### AIM OF THE EXERCISE
Write out the material below as a numbered list, from the line with "Phone (39, 1806)" through the last line, including both, and leave out any blank lines.

### GIVEN ENTRIES

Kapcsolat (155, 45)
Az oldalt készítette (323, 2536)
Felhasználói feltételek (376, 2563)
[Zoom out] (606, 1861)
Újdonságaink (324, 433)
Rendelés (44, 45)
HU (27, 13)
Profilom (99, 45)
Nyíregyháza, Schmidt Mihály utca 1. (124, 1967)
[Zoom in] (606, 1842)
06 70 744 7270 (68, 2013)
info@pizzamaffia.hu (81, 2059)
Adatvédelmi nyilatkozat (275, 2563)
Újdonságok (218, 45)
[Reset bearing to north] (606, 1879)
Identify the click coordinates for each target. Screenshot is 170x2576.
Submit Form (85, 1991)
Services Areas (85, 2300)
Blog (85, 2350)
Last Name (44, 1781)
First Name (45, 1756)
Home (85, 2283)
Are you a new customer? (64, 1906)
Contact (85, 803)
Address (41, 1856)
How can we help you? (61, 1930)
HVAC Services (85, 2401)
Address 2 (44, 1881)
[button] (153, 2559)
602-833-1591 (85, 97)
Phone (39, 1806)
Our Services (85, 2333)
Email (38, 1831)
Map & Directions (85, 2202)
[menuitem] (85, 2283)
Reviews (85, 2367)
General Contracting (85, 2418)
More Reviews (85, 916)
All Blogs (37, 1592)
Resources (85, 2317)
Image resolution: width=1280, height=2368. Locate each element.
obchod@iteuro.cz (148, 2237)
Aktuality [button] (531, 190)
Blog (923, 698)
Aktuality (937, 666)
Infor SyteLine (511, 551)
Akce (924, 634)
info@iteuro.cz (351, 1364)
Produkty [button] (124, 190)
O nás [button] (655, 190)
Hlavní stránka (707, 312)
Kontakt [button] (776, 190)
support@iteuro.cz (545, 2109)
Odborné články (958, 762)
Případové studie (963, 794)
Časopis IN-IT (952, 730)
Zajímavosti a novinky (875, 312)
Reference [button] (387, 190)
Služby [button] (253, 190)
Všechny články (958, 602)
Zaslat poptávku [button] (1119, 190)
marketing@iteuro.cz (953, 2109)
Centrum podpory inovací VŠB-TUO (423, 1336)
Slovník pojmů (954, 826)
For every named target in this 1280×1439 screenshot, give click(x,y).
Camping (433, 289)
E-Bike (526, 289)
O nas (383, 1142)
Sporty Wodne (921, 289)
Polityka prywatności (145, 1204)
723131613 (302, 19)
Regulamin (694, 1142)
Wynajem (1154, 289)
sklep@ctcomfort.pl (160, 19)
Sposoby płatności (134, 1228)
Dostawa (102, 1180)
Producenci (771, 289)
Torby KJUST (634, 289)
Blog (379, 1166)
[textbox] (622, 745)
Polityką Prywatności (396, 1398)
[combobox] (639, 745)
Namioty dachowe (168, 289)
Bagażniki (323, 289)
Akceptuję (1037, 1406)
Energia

### PROBLEM SOLUTION
1. Phone (39, 1806)
2. Our Services (85, 2333)
3. Email (38, 1831)
4. Map & Directions (85, 2202)
5. [menuitem] (85, 2283)
6. Reviews (85, 2367)
7. General Contracting (85, 2418)
8. More Reviews (85, 916)
9. All Blogs (37, 1592)
10. Resources (85, 2317)
11. Image resolution: width=1280, height=2368. Locate each element.
12. obchod@iteuro.cz (148, 2237)
13. Aktuality [button] (531, 190)
14. Blog (923, 698)
15. Aktuality (937, 666)
16. Infor SyteLine (511, 551)
17. Akce (924, 634)
18. info@iteuro.cz (351, 1364)
19. Produkty [button] (124, 190)
20. O nás [button] (655, 190)
21. Hlavní stránka (707, 312)
22. Kontakt [button] (776, 190)
23. support@iteuro.cz (545, 2109)
24. Odborné články (958, 762)
25. Případové studie (963, 794)
26. Časopis IN-IT (952, 730)
27. Zajímavosti a novinky (875, 312)
28. Reference [button] (387, 190)
29. Služby [button] (253, 190)
30. Všechny články (958, 602)
31. Zaslat poptávku [button] (1119, 190)
32. marketing@iteuro.cz (953, 2109)
33. Centrum podpory inovací VŠB-TUO (423, 1336)
34. Slovník pojmů (954, 826)
35. For every named target in this 1280×1439 screenshot, give click(x,y).
36. Camping (433, 289)
37. E-Bike (526, 289)
38. O nas (383, 1142)
39. Sporty Wodne (921, 289)
40. Polityka prywatności (145, 1204)
41. 723131613 (302, 19)
42. Regulamin (694, 1142)
43. Wynajem (1154, 289)
44. sklep@ctcomfort.pl (160, 19)
45. Sposoby płatności (134, 1228)
46. Dostawa (102, 1180)
47. Producenci (771, 289)
48. Torby KJUST (634, 289)
49. Blog (379, 1166)
50. [textbox] (622, 745)
51. Polityką Prywatności (396, 1398)
52. [combobox] (639, 745)
53. Namioty dachowe (168, 289)
54. Bagażniki (323, 289)
55. Akceptuję (1037, 1406)
56. Energia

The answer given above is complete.